“Amazon’s lead is over”: Oracle launches next generation IaaS data centres
Larry Ellison, Oracle’s co-founder and chief technology officer, has claimed that “Amazon’s lead is over” in the infrastructure as a service (IaaS) space after Oracle announced the launch of next generation data centres at its OpenWorld event in San Francisco.
The event came days after the software giant released its first quarter 2017 financial results, in which Oracle announced that its cloud sales were nudging $1 billion. Of that number, more than 80% was in the platform as a service (PaaS) and software as a service (SaaS) bucket.
Consequently, the key theme of Ellison’s keynote was around Oracle’s push in IaaS. “I’ve got a lot of respect for what Amazon’s accomplished, especially in the area of infrastructure,” Ellison told delegates. “They were the innovator in this space, and I have a lot of respect for them. But now, we’re aggressively moving into infrastructure, and we have a new generation of data centres that we’re building around the world.”
The next-gen data centres were referenced by Ellison when speaking to analysts last week – as well as the requisite pops at Amazon and Workday, which Oracle sees as the main rivals in infrastructure and applications respectively – and the Redwood firm promises its latest offering has twice as many cores, twice as much memory, four times as much storage, and 10 times the IO capacity of AWS’ offerings.
Picture credit: Oracle
“We have a modern architecture for infrastructure where there’s no single point of failure,” Ellison explained. “Faults are isolated, therefore faults are tolerated. If we lose the data centre, then you won’t even know about it.”

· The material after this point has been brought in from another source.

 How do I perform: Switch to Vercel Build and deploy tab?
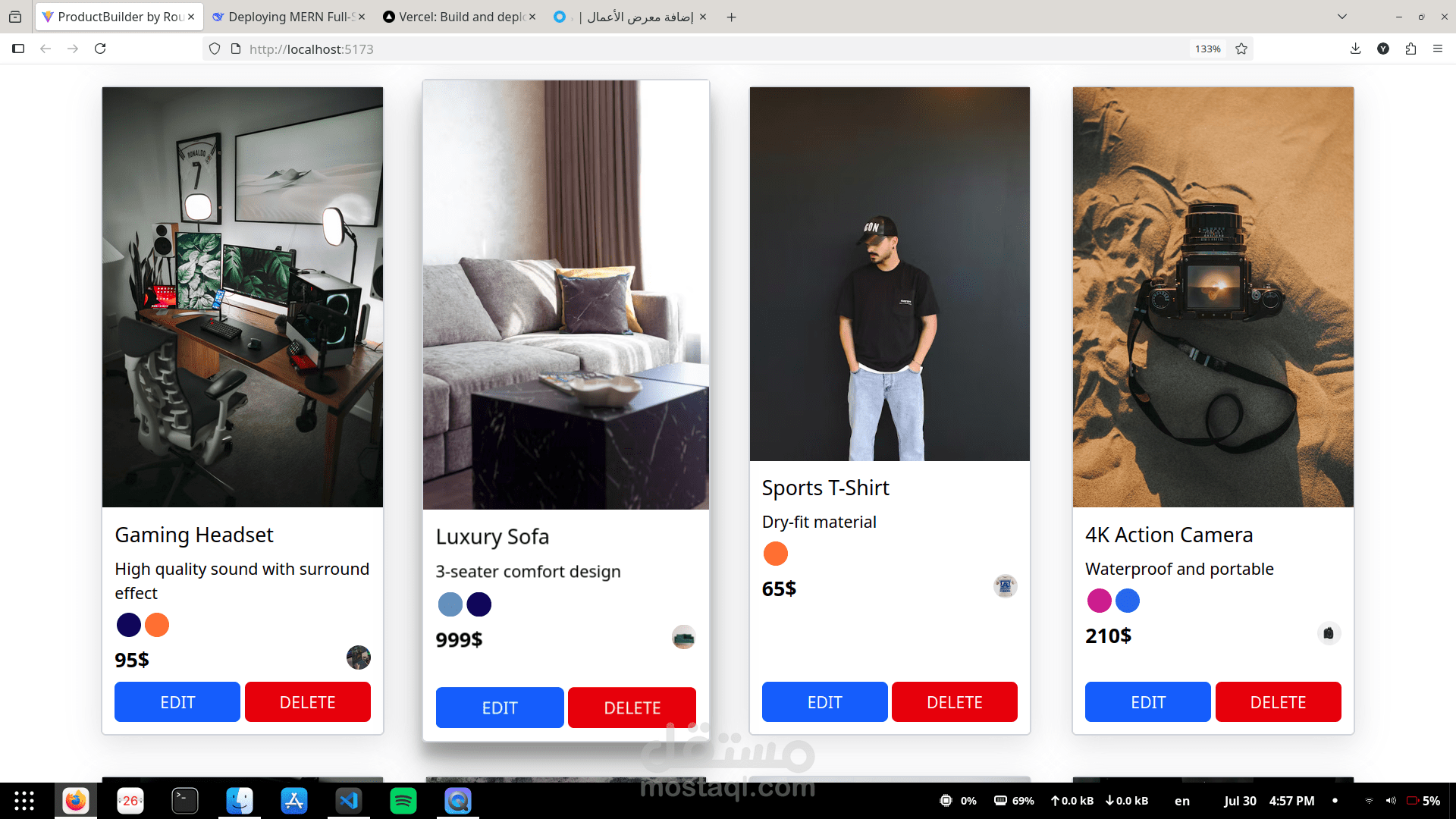click(460, 17)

Among the other statistics which Oracle tossed out to the audience included bare metal cloud servers claimed to be more than 11 times faster and 20% cheaper than competitors’ efforts. Ellison pointed to the firm’s six key design tenets of cost, reliability, performance, standards, compatibility and security – “some things never change” – and added that the company was “very proud” of its second generation IaaS and intended to aggressively feature it over the next couple of fiscal years.

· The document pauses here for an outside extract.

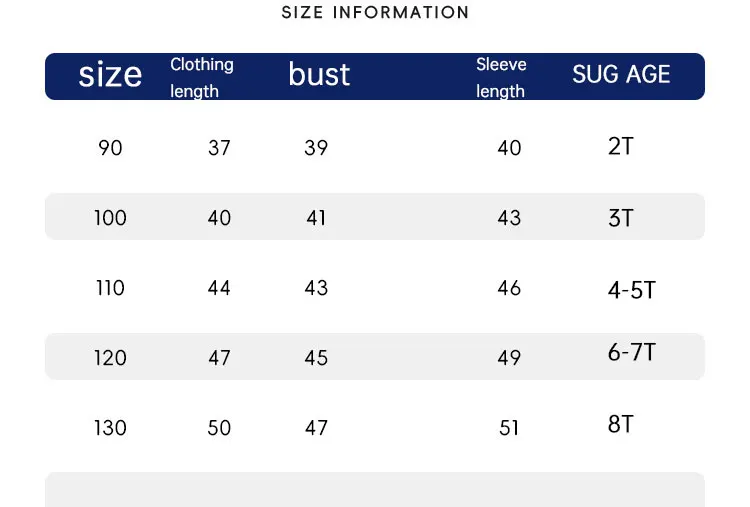Click sleeve length value 51
The width and height of the screenshot is (750, 507).
coord(509,428)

While such bullish statements are not atypical, eyebrows are more than likely going to be raised, particularly given current market research on the cloud infrastructure market. Synergy Research’s analysis, from as recently as August, argued that between them, AWS, Microsoft, IBM and Google owned more than half of the global market.
Amazon on its own holds more than 30%, compared to nearest competitor Microsoft with just over 10%, with the four companies continuing to grow faster than the overall market. Oracle, according to Synergy, sits in the next 20 vendors – including HPE, Rackspace, and Salesforce – whose combined market share is smaller than Amazon’s.

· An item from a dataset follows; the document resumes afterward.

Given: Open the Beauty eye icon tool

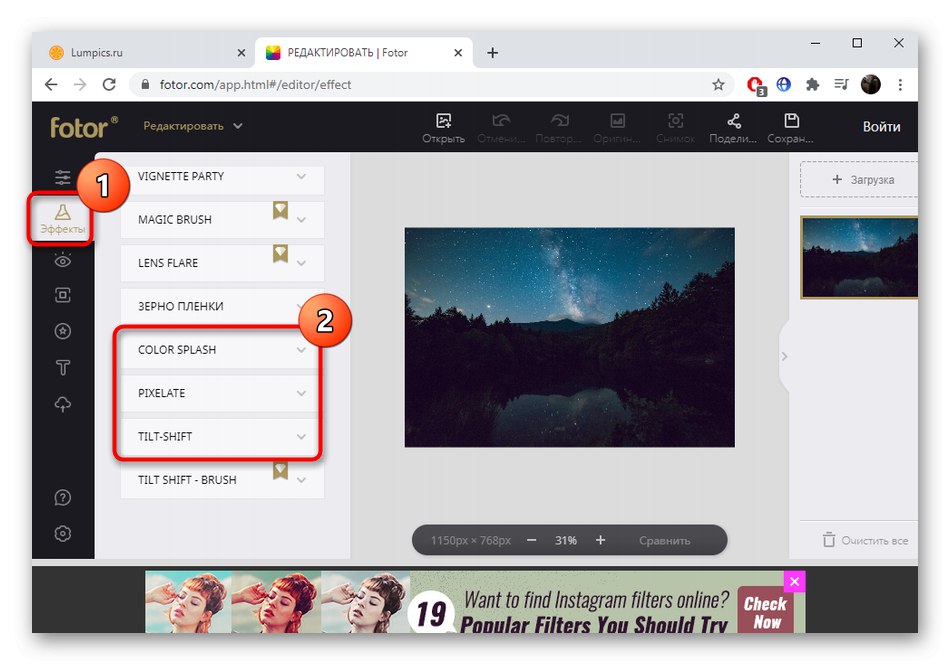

Elsewhere, among the many products launched by the Redwood firm include Oracle FastConnect, which aims to help customers connect their data centre to the cloud more easily, Oracle Ravello Cloud, which is claimed to be the first cloud service which can run VMware and Kernel-based virtual machine workloads in the public cloud without any changes, and the general availability of Docker-friendly Oracle Container Cloud Service.